Zesty goodbyes.




 My dearest Sunshine 

What a year it has been. I honestly do not know where to start, a rollercoaster of emotions, lessons, lovely memories and growth. I am just going to make a list of things I am grateful for and have learnt along the way. 

  1. Trust yourself. Blindly believe that you can do it. Being realistic is essential but not all the time, blind delusion, faith and hope. Trust you, your mind, your body and your willpower. Most of all trust God, or which ever higher power you ascribe to. 

  2. Learn to let go. It is easier said than done but sometimes it is needed. Let go; the good, the bad, the hate & hurt. Evolve. Change is the only constant in life, let go, move on and evolve. 

  3. Do it. Do something, anything, fight and push through. Life is too short to give up on yourself so soon. Hurt happens, joy is temporary, heck life is temporary. Live it a day at a time. 

  4. Pain is inevitable, suffering is optional. That is something I have decided to live by. We are born into this world in pain, we carry it with us in our bones. No one leads a pain free life. Do not waste your time suffering from it as well. 

  5. Make mistakes, learn from them. Our system has set us up to fail and somehow making mistakes is seen as such a punishable offence. Make the damn mistakes, fail, give up, fall down, hit rock fucking bottom and then feel that pain. Remember it. Start your climb. You will never learn unless you fail 

  6. I may sound all glass half full, but I have made some pretty rash decisions this year from quitting my job to starting 101 projects I have not finished yet. I can at least say I tried. 

  7. Be human. It's a tough thing to do these days. Practice humanity. It is an unkind world. People kill people for fun. Rape, murder, addiction, anger all of it is so normal. The hatred people feel against different genders, animals, all of it. It is a hard world. Be humane. 

Though I did say all of this, I am currently stuck. Stuck in a place like a dust collecting inanimate object. It feels like everyone I know has moved on to better places. relationships, jobs. But I am stuck. The same people. arguments, life. I cannot help but feel the resentment build in my throat and I cough out a joke and smile about it while I simultaneously try to live up to the unattainable expectations my family has set upon me. As a single child, most of the time I feel pretty alone. Like it's normal, but the loneliness I feel is something not a lot of people get. I was forced to be my own company from a young age, and now when I see people celebrating and enjoying life I cannot help but wonder HOW DOES THAT FEEL? 

So there are days where I resent everyone and everything. I feel jealous, angry and left out. I have cocooned myself so much that I do not know how to get it. Though my parents claim the magic carrot called Marriage will be my great escape. But what if it is another never ending cycle, where I am stuck all over again. The carousel never stops turning. 

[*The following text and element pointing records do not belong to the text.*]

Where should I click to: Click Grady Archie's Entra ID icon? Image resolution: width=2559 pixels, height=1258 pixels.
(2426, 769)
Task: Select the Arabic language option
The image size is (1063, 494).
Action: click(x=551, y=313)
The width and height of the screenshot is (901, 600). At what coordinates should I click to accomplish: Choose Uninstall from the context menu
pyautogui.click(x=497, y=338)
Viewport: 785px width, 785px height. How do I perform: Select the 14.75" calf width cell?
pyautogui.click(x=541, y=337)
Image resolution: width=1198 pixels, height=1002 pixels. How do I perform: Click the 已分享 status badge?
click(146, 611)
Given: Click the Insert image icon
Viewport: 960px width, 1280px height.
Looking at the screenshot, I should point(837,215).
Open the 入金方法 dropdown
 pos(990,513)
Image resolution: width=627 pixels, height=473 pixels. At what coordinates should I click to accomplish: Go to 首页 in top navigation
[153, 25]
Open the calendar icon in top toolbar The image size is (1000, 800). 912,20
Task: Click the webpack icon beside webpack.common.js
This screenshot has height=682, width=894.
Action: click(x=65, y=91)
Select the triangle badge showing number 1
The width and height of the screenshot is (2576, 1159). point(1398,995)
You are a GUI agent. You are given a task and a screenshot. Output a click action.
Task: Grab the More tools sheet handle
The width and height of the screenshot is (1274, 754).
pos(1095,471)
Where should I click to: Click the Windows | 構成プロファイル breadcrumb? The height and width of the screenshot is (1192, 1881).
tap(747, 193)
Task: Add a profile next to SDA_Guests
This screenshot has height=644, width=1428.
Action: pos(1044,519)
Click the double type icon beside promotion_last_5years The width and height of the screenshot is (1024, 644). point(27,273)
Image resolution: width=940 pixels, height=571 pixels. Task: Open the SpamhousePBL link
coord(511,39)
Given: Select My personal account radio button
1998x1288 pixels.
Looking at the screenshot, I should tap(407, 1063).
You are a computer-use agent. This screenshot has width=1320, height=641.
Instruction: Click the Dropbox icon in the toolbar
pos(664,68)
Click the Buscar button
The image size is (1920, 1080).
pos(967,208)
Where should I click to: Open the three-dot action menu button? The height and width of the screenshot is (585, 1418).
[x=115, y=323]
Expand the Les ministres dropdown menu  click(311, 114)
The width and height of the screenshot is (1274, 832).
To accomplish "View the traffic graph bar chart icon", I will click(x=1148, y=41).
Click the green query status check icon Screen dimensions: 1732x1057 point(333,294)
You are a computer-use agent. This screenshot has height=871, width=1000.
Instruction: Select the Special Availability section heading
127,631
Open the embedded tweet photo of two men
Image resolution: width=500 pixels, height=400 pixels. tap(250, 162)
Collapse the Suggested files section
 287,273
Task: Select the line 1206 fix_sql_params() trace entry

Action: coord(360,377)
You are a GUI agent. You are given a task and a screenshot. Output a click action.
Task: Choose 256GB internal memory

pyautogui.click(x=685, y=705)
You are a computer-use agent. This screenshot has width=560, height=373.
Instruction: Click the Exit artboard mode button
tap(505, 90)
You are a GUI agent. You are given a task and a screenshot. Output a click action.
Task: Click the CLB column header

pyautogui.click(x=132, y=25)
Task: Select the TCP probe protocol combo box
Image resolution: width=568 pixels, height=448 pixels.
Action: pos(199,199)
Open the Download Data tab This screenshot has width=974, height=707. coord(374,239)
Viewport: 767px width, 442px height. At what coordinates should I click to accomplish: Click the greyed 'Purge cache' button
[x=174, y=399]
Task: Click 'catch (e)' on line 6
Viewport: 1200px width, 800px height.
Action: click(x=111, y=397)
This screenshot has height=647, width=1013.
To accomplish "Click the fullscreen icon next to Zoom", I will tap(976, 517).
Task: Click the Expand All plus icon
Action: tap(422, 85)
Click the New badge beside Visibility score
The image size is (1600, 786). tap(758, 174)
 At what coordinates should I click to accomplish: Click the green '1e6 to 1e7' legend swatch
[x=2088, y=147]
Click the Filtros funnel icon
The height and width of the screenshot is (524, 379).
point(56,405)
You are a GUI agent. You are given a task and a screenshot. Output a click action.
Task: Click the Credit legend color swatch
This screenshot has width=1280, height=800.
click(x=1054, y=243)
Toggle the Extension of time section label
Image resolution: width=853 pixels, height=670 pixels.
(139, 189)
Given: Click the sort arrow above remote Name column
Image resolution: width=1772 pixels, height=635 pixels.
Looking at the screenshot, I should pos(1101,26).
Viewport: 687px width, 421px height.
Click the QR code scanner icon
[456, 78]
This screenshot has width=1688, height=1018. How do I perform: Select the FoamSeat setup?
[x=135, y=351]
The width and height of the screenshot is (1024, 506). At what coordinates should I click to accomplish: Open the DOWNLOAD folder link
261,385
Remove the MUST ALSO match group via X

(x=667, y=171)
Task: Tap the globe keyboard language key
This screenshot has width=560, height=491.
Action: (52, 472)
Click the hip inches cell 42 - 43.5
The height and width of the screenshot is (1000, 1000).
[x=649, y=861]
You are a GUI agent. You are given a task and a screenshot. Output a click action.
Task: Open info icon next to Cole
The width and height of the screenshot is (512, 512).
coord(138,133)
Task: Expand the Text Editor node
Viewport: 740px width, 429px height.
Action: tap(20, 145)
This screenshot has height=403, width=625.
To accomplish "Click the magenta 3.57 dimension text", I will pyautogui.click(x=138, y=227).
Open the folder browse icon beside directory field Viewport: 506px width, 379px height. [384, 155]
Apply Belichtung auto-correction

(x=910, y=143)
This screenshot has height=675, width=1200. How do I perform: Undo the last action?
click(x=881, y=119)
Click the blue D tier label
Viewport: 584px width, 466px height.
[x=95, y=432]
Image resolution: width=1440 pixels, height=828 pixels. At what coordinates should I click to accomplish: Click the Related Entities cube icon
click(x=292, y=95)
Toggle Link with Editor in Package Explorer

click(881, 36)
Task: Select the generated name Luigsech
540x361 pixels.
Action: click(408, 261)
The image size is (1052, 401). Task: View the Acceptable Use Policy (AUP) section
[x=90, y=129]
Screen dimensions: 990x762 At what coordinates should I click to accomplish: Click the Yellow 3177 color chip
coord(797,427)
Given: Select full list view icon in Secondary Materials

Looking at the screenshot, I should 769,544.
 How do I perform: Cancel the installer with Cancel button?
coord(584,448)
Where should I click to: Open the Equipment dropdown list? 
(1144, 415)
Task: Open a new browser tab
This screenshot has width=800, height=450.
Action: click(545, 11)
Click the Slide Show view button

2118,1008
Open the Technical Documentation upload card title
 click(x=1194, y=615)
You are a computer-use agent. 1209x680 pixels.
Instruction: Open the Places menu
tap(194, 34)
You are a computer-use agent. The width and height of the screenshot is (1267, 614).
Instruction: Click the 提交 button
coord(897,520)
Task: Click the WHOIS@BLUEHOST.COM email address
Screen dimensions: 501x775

Yet, all is not in vain. Being stuck has its perks. You notice things slip through the cracks, kinks in the armour and most of all you learn secrets. Secrets that are now whispered in your ear just because you are stuck. You learn a lot in wait. So maybe I will chew my words when I say I am stuck, I ought to be saying I know stuff. I know stuff I shouldn’t and stuff that should be public knowledge. But being stuck is good. 

Besides that, this year has been fun. I am very grateful for the ones who stayed, even more so for the ones who left. Maturing is crazy work, and I am typing this out like I would a text but I am in one of my many moods at the moment and this is how its going to sound. Till I see you next year, a lots of wisdom, grass and energy.